● WHAT NEEDS TO BE DONE:
Copy out everything from the line containing "Screen dimensions: 406x297" down through the last of the rows, keeping every character as it appears.
■ ■ ■ ■
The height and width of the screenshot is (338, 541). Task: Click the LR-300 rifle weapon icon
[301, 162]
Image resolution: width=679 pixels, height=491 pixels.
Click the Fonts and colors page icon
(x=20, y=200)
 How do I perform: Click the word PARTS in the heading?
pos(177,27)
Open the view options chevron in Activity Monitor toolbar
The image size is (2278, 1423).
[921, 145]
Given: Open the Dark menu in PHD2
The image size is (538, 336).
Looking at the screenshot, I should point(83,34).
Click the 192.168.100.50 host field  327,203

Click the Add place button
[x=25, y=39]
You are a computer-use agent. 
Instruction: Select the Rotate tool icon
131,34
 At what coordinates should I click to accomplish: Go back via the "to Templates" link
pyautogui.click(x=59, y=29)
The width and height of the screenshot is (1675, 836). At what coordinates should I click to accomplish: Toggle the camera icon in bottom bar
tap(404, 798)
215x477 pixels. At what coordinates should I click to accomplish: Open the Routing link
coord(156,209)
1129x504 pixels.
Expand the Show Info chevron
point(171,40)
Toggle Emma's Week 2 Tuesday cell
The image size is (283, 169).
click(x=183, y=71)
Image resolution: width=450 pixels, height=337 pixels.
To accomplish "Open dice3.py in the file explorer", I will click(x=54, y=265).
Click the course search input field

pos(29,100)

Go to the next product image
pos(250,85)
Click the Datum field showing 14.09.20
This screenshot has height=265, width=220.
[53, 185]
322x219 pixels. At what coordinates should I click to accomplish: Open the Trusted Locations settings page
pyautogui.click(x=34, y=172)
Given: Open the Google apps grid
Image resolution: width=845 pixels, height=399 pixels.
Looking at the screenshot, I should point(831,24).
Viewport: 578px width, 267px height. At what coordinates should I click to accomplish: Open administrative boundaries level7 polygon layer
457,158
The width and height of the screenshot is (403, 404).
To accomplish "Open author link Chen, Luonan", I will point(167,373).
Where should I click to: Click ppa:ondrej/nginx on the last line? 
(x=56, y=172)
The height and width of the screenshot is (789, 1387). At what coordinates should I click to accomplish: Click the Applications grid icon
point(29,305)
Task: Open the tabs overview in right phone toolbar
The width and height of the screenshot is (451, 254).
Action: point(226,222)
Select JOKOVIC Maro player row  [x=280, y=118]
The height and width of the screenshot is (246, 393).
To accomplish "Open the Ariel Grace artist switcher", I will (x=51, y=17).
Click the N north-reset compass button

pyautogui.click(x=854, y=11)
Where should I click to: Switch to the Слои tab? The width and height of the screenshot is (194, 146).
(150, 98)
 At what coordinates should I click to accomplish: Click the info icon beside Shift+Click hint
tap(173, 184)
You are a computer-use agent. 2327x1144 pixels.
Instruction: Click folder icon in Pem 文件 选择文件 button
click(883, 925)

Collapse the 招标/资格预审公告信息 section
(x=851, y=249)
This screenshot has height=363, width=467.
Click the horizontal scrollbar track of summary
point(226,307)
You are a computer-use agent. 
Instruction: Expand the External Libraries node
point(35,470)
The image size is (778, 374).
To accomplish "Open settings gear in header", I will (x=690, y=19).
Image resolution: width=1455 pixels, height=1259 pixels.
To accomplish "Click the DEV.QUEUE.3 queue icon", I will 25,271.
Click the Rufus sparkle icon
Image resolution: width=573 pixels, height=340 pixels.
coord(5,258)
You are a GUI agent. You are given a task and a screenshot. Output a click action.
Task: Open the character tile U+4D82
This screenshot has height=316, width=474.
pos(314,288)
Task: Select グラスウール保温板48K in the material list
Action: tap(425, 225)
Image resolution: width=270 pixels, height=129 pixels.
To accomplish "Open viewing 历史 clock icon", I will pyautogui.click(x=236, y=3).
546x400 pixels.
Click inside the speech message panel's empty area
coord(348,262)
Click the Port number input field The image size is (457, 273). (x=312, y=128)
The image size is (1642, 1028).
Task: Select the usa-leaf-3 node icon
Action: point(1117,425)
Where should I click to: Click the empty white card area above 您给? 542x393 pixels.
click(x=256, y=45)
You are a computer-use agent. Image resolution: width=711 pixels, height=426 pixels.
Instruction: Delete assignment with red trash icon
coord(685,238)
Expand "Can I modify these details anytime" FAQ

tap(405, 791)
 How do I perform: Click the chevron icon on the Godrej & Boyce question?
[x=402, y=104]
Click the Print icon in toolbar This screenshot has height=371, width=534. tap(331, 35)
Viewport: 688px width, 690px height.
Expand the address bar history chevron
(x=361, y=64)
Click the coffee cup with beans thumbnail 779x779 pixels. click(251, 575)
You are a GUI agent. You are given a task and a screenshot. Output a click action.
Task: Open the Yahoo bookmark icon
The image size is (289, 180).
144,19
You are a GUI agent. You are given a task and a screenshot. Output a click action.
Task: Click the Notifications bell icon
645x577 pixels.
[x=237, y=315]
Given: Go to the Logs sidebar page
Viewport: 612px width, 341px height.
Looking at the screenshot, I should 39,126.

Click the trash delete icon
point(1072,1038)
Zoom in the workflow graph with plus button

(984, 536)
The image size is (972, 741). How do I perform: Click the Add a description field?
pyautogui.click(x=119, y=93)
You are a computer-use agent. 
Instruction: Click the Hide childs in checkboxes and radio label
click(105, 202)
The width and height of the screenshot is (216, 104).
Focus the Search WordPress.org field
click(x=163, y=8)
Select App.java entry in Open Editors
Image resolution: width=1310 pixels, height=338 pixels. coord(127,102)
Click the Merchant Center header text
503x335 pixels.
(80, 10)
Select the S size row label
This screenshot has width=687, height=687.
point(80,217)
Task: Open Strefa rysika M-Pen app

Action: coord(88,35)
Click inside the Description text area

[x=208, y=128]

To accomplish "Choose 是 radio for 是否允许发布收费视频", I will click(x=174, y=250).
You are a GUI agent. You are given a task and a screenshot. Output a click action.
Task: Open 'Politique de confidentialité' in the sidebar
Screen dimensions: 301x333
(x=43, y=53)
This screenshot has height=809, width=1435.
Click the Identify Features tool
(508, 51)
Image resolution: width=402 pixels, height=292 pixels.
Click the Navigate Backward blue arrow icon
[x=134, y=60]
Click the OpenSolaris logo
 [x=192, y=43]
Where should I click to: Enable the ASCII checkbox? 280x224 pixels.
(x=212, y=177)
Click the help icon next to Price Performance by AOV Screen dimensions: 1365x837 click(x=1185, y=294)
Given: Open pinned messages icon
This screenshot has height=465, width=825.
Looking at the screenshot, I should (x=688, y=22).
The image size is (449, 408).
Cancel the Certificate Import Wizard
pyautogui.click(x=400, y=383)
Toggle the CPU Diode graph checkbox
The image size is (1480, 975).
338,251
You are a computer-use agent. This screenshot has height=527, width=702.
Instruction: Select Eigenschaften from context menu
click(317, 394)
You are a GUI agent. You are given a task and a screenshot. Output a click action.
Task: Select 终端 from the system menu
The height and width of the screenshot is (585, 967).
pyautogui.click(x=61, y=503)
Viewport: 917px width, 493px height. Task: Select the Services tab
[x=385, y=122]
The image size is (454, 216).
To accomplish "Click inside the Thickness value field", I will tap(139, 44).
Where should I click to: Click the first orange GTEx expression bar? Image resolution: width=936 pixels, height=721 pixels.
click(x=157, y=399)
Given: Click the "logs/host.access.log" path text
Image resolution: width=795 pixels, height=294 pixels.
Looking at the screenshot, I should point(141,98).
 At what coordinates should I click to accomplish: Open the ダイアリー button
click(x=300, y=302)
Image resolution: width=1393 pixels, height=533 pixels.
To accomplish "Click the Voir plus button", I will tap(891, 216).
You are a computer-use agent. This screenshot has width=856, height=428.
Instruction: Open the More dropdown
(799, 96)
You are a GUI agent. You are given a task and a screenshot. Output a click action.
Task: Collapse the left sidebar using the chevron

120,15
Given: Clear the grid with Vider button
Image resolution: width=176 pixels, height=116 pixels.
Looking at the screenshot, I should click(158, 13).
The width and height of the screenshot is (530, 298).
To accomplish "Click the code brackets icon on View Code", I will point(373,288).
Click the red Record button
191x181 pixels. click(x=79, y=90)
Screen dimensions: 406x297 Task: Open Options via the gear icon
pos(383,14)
■ ■ ■ ■
● COMPLETE OUTPUT:
Screen dimensions: 406x297 Task: Open Options via the gear icon
pos(383,14)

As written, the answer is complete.